| Problem to solve |
Copy every record exactly as it appears in the data below.

######

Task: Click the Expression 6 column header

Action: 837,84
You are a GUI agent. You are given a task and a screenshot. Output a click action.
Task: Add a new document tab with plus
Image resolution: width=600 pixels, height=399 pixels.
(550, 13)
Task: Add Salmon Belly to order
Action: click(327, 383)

######

| Response area |
Task: Click the Expression 6 column header

Action: 837,84
You are a GUI agent. You are given a task and a screenshot. Output a click action.
Task: Add a new document tab with plus
Image resolution: width=600 pixels, height=399 pixels.
(550, 13)
Task: Add Salmon Belly to order
Action: click(327, 383)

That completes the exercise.